== THE PROBLEM ==
Working from the entries below, give again each line from the first through the one containing "1560x784 pixels.", exactly and with nothing else.

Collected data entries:
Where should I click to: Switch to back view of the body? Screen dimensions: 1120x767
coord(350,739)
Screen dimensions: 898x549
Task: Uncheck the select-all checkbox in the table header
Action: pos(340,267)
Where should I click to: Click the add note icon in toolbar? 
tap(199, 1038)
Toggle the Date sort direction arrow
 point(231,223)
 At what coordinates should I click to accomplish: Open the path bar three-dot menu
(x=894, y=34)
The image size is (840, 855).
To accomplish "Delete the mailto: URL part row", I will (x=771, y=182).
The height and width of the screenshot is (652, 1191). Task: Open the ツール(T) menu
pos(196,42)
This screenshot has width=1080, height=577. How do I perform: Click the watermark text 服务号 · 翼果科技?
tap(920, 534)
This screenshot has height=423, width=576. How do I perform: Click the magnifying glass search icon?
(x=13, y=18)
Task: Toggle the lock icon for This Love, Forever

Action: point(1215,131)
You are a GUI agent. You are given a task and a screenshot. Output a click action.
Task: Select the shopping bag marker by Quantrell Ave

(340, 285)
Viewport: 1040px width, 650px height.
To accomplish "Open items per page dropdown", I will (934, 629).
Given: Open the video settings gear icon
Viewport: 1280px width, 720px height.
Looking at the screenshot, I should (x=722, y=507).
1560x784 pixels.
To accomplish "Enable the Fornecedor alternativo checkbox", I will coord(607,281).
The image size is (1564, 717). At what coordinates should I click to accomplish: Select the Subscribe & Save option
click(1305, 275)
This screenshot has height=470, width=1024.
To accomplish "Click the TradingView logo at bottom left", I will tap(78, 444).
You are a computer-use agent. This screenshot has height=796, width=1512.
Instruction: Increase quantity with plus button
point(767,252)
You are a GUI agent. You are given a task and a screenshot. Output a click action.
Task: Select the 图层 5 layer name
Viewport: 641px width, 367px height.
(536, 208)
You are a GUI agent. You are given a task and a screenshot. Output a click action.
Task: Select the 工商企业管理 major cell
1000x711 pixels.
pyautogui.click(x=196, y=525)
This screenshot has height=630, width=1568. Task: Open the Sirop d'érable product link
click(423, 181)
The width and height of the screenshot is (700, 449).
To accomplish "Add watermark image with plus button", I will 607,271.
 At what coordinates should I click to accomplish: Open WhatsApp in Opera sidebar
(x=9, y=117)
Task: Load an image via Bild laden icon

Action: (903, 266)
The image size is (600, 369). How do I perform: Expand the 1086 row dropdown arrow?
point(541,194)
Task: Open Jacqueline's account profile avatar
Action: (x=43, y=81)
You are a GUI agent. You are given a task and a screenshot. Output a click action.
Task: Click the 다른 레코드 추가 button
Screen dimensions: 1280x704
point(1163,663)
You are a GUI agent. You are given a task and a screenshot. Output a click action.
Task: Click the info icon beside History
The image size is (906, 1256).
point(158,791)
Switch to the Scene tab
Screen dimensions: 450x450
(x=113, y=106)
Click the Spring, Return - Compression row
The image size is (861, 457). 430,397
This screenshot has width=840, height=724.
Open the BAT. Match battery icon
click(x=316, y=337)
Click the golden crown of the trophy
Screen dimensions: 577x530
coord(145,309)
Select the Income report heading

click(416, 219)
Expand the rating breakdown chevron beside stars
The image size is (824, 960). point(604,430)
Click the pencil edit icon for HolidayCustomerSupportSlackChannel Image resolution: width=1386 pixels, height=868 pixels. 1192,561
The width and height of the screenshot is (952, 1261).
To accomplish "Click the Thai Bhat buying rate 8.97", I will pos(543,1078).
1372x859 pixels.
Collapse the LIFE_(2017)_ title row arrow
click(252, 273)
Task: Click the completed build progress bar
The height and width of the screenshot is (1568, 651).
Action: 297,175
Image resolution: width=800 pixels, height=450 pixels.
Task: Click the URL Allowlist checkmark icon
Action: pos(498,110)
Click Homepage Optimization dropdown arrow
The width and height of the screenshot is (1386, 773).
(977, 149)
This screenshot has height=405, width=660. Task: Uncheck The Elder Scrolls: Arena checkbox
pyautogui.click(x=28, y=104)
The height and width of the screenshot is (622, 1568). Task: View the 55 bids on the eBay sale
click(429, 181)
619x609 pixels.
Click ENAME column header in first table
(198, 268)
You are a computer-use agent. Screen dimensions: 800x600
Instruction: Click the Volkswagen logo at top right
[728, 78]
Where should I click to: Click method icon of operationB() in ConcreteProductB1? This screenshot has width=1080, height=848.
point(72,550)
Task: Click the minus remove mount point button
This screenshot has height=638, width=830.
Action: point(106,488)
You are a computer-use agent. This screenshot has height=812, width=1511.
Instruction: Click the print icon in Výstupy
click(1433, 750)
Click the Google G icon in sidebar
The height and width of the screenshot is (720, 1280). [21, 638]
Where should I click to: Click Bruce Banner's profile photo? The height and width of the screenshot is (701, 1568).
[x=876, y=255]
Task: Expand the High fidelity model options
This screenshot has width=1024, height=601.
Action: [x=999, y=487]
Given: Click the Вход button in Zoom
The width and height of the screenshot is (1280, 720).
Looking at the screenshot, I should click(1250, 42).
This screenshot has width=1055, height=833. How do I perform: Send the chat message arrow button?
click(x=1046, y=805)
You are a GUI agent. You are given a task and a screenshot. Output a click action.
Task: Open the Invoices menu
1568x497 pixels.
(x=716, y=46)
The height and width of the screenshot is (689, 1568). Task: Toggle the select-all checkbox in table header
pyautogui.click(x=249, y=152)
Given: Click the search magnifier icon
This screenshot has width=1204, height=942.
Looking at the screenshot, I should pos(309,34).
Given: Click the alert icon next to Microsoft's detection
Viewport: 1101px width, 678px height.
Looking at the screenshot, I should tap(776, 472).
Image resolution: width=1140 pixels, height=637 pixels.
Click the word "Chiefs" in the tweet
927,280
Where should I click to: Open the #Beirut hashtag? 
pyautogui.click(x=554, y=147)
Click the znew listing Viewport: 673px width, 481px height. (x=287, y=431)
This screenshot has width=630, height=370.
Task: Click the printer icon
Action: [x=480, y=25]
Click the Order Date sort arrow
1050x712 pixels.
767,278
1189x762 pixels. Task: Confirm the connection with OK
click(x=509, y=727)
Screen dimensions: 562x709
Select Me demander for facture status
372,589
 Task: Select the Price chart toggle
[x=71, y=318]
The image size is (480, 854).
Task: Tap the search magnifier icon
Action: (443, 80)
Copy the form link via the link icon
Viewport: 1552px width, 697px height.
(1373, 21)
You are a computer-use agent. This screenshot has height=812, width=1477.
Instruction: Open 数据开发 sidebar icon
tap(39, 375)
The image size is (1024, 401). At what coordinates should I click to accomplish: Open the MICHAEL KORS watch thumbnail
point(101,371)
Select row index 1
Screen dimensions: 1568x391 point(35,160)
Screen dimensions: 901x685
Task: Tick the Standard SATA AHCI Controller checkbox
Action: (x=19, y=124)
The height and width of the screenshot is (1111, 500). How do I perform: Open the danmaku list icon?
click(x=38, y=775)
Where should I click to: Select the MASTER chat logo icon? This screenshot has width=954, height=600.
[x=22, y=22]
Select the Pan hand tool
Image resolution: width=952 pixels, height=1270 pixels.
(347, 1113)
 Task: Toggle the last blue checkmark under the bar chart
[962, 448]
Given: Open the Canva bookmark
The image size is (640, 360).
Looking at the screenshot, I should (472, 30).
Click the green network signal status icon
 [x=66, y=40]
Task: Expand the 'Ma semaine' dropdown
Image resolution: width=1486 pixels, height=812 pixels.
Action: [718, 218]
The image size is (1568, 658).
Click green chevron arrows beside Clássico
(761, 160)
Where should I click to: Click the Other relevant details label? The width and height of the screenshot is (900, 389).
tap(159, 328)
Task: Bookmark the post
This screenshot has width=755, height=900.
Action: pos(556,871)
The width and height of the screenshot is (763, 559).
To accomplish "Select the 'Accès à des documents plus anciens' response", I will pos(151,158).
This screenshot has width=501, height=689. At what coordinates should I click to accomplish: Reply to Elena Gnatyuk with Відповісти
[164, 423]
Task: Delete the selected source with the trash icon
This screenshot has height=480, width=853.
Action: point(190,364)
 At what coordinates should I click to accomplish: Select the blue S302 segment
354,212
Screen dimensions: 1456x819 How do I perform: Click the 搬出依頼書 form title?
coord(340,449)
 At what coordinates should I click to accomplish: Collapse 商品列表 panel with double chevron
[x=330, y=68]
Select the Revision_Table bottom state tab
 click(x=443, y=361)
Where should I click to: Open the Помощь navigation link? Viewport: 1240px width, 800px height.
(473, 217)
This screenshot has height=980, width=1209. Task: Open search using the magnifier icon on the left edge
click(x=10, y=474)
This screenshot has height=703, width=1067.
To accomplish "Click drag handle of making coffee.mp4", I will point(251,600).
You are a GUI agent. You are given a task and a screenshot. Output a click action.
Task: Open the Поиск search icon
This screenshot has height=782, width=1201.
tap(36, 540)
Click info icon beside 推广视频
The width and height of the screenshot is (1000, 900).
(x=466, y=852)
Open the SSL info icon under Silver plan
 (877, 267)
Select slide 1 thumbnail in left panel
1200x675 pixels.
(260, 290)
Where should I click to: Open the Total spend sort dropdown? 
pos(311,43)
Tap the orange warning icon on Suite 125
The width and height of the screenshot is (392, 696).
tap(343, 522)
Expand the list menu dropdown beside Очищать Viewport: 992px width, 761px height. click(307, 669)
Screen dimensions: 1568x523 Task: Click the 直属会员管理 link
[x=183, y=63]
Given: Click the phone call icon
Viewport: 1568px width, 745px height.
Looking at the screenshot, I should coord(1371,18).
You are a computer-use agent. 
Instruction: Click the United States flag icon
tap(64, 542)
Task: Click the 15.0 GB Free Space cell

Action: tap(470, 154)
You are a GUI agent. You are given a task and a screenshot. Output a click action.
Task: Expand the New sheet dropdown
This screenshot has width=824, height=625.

== REPLY TO THE EXERCISE ==
Where should I click to: Switch to back view of the body? Screen dimensions: 1120x767
coord(350,739)
Screen dimensions: 898x549
Task: Uncheck the select-all checkbox in the table header
Action: pos(340,267)
Where should I click to: Click the add note icon in toolbar? 
tap(199, 1038)
Toggle the Date sort direction arrow
 point(231,223)
 At what coordinates should I click to accomplish: Open the path bar three-dot menu
(x=894, y=34)
The image size is (840, 855).
To accomplish "Delete the mailto: URL part row", I will (x=771, y=182).
The height and width of the screenshot is (652, 1191). Task: Open the ツール(T) menu
pos(196,42)
This screenshot has width=1080, height=577. How do I perform: Click the watermark text 服务号 · 翼果科技?
tap(920, 534)
This screenshot has height=423, width=576. How do I perform: Click the magnifying glass search icon?
(x=13, y=18)
Task: Toggle the lock icon for This Love, Forever

Action: point(1215,131)
You are a GUI agent. You are given a task and a screenshot. Output a click action.
Task: Select the shopping bag marker by Quantrell Ave

(340, 285)
Viewport: 1040px width, 650px height.
To accomplish "Open items per page dropdown", I will (934, 629).
Given: Open the video settings gear icon
Viewport: 1280px width, 720px height.
Looking at the screenshot, I should (x=722, y=507).
1560x784 pixels.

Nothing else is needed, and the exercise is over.